[EXERCISE BRIEF] Turn every line of the records below into a JSON list of strings, one string per line, skipping blank lines. Leave the pictures out of your answer.

(Pointing data for screenshots and documents)
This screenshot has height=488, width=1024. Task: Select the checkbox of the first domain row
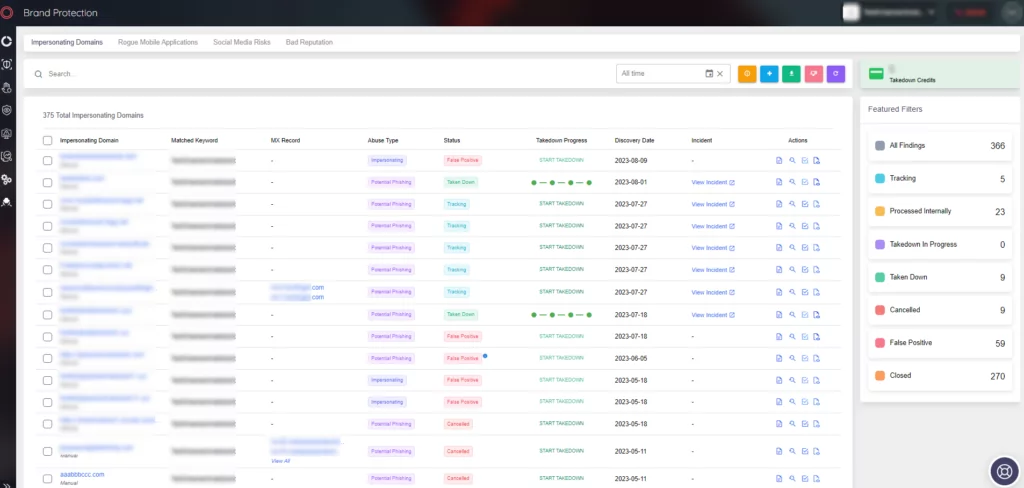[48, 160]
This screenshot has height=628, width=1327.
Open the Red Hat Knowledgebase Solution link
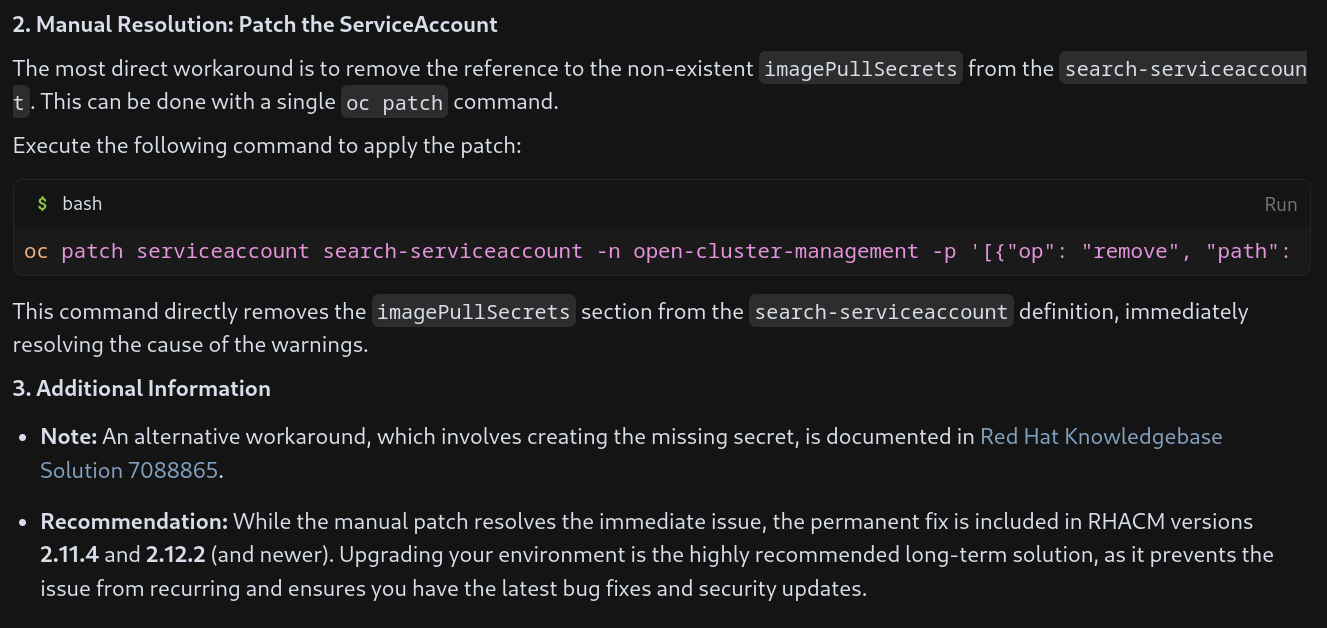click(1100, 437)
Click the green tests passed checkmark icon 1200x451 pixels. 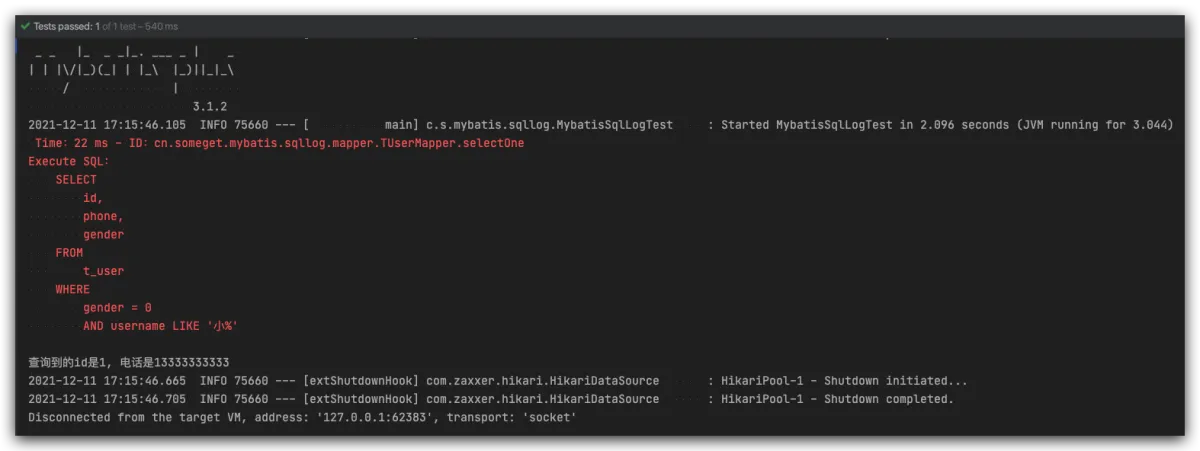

[EXERCISE RESPONSE]
[
  "This screenshot has height=488, width=1024. Task: Select the checkbox of the first domain row",
  "[48, 160]",
  "This screenshot has height=628, width=1327.",
  "Open the Red Hat Knowledgebase Solution link",
  "click(1100, 437)",
  "Click the green tests passed checkmark icon 1200x451 pixels. "
]